His top lesson: the importance of relationships and teaming. “If that doesn’t exist, along with frequent communications, the assumption is often that something is going wrong, resulting in distrust and erosion of credibility,” Heesacker says.


Kevin O’Brien’s career path is common, but it also resembles a snake more than a straight trajectory. An attack helicopter pilot at age 19, he left the military after 10 years to become an instructor pilot with McDonnell Douglas, specifically in instructional design and systems. “That was my first foray into the commercial world and cyclical businesses,” O’Brien says. “And the lesson was fast: You gotta be into self-improvement.” O’Brien earned his MBA and became interested in program management. He joined Honeywell, using his systems design and tools work in support of the air transport sector. He switched to a customer support role and then led a proposal effort for Tinker AFB. “It was ours to lose, and we were worrying about who to invite to the ribbon cutting,” he notes. But the deal included incentive clauses, and the money was viewed as too risky. Flight tests were added to the requirements. The business case fell apart, the schedule fell apart.
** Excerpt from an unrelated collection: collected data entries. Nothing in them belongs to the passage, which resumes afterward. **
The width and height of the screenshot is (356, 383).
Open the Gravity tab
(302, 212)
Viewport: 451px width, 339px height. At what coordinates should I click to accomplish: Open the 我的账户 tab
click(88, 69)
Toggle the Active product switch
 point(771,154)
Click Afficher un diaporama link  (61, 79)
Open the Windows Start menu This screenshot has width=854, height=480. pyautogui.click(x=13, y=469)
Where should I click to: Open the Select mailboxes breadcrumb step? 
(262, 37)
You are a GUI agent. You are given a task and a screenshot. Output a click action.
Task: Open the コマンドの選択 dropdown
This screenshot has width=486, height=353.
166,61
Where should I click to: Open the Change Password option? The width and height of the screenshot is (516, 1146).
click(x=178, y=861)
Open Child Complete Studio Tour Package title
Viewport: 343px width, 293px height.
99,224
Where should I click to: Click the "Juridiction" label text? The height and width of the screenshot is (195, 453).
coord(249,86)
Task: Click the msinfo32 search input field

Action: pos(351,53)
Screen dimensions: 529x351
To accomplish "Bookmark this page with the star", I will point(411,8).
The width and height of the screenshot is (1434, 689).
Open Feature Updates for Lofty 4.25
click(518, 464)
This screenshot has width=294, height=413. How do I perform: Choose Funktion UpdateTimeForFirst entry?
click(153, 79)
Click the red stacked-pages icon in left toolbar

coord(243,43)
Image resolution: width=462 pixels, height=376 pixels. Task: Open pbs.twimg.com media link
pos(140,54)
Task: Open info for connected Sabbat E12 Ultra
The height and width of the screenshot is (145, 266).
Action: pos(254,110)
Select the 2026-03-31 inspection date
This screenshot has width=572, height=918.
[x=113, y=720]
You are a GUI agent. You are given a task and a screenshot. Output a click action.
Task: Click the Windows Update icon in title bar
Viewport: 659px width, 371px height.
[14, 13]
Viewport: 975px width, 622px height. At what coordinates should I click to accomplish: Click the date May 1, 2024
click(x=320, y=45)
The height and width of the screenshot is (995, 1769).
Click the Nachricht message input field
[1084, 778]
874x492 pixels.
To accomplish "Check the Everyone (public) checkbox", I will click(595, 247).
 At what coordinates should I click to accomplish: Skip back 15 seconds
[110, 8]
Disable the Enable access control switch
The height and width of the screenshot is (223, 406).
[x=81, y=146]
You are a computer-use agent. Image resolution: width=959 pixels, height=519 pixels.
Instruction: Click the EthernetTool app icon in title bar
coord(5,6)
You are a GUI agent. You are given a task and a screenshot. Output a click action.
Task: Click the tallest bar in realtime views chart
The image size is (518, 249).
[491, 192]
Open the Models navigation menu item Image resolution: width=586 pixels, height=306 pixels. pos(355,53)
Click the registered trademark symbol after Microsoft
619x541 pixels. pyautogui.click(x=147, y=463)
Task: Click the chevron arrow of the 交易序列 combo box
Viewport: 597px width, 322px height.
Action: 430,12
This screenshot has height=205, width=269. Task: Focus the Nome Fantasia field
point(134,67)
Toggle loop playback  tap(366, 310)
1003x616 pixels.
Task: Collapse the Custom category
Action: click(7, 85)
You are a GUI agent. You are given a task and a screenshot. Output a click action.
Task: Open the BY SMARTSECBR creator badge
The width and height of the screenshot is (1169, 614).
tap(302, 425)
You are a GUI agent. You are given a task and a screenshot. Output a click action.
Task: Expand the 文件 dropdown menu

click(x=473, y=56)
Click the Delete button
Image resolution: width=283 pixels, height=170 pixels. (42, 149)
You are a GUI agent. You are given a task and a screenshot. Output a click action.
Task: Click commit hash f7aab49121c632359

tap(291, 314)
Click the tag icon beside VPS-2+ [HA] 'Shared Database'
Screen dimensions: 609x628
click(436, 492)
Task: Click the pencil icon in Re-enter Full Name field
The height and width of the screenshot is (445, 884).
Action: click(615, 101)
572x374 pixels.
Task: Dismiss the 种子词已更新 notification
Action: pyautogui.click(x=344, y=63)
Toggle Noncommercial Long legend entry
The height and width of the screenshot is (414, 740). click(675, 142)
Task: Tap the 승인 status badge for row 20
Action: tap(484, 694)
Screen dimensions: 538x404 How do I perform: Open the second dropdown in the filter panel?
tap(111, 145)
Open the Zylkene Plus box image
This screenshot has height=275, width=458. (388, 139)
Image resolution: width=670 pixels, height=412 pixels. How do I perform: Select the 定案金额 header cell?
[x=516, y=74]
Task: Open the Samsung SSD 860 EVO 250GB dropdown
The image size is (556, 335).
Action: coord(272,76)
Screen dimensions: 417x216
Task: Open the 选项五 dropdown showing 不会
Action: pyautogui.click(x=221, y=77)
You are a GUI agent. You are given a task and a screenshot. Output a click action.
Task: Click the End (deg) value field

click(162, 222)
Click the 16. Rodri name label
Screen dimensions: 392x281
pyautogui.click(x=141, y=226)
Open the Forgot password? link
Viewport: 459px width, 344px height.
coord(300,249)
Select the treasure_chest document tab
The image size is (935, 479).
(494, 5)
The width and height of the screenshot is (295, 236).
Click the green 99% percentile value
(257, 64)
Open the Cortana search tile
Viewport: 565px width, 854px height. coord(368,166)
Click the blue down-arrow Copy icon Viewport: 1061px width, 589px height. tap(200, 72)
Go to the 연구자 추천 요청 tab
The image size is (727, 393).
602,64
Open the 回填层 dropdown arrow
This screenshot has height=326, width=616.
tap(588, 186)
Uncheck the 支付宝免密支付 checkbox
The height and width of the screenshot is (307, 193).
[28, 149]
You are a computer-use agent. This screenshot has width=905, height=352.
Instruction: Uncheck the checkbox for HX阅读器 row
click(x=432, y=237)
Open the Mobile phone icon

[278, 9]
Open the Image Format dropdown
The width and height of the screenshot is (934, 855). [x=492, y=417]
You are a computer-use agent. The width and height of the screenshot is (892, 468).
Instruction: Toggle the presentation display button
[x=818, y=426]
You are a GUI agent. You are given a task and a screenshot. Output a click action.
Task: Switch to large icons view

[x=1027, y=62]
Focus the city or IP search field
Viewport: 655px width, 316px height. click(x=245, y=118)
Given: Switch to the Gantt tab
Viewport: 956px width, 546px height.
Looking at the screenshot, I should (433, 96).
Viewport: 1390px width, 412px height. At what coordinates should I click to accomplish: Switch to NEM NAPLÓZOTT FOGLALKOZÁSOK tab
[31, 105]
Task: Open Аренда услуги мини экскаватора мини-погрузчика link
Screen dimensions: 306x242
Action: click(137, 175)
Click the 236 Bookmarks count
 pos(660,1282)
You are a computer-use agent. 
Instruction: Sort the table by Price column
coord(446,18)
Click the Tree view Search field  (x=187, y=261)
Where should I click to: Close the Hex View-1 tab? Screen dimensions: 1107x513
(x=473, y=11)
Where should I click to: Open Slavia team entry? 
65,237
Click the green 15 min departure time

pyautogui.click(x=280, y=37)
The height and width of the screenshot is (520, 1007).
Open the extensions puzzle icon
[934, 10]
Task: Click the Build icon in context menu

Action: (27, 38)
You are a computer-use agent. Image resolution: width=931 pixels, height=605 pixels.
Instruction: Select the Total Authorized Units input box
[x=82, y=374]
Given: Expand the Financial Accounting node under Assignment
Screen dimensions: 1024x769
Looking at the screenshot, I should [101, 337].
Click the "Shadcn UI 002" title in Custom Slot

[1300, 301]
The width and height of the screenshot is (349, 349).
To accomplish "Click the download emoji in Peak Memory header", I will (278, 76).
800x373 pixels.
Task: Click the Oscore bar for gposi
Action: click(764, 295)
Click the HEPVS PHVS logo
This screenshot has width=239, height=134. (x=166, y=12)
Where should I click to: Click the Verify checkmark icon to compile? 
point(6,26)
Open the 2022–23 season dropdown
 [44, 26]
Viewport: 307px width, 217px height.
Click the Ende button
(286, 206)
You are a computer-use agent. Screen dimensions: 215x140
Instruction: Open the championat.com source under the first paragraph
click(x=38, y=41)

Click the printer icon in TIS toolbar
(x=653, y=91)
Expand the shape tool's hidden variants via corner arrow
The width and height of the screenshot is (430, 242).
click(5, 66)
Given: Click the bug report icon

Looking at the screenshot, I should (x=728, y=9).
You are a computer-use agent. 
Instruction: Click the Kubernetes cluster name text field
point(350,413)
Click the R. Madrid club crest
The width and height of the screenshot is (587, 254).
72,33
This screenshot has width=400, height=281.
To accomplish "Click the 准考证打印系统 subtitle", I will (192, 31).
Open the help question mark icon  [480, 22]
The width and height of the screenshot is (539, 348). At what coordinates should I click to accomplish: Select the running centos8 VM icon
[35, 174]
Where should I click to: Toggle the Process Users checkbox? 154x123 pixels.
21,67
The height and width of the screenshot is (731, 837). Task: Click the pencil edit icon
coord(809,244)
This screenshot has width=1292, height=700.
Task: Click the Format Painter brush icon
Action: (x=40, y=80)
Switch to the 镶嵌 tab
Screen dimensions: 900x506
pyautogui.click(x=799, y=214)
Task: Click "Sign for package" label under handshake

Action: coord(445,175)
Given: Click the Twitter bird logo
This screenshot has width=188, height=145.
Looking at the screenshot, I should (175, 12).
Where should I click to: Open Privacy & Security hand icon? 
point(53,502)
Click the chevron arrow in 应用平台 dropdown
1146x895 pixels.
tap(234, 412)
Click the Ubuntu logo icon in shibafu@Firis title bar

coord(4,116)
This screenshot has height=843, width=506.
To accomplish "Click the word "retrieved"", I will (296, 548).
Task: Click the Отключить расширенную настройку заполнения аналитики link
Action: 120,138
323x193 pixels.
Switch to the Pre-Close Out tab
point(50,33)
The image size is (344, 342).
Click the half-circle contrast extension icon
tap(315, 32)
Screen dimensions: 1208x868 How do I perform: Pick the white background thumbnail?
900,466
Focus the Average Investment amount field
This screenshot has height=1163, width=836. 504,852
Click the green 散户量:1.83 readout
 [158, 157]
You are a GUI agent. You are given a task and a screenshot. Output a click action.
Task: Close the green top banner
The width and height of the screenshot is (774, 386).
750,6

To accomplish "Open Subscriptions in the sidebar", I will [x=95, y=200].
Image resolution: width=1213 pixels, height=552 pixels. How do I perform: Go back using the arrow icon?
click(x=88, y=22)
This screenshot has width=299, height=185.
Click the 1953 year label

The lesson: “Certainties do not exist. No matter how confident you are, plan for [uncertainties and errors] to happen. I plan for natural disasters—what if a Tier 3 supplier were hit by hurricane? One of these times it will happen.”


Dave Rogers started his career in what some see as an enviable position: as a consultant. He notched up successes. He learned being a principal in that career means managing conflict. He became a partner in 1999 and in 2002 shifted to industry—a typical switch for consultants. With stints in strategy and mergers and acquisitions, Rogers took the big step in 2014 by starting his own business, a lesson in managing through chaos. “The greatest lesson learned I’m still learning: Don’t be difficult,” Rogers says. “In consulting, you are expected to create conflict. But at Honeywell that wasn’t my job, and I was carrying it as a core competency. In Southeast Asia with Dubai Aerospace, being difficult was a recipe for disaster. I needed to change. Hopefully, the people I work at Elbit see me as a person who isn’t difficult but as someone who gets through problems without causing organizational paralysis. Being right is irrelevant. Defending my position ends up in paralysis, and that doesn’t mean moving the business forward.”

 

Of these careers, that of Chris Seat most resembles a trajectory that might be expected. The senior vice president of programs at General Atomics Aeronautical Systems, Seat started in the Air Force — operational as a pilot for a number of years, then the move into military leadership roles, the F-22 program office, Pentagon and then F-22 testing. That lineup allowed Seat to retire and move into industry, first as a line program manager for two new programs, then in leadership of a portfolio of Air Force programs. Today he is responsible for program execution for General Atomics as well as identifying and developing new program managers. Seat’s No. 1 lesson: “Do the best job you can in the job you have now. Basically, don’t get so enamored with what you want to do next. Do your job, help your supervisor get his/her job done by doing your own. That’s how you will advance.”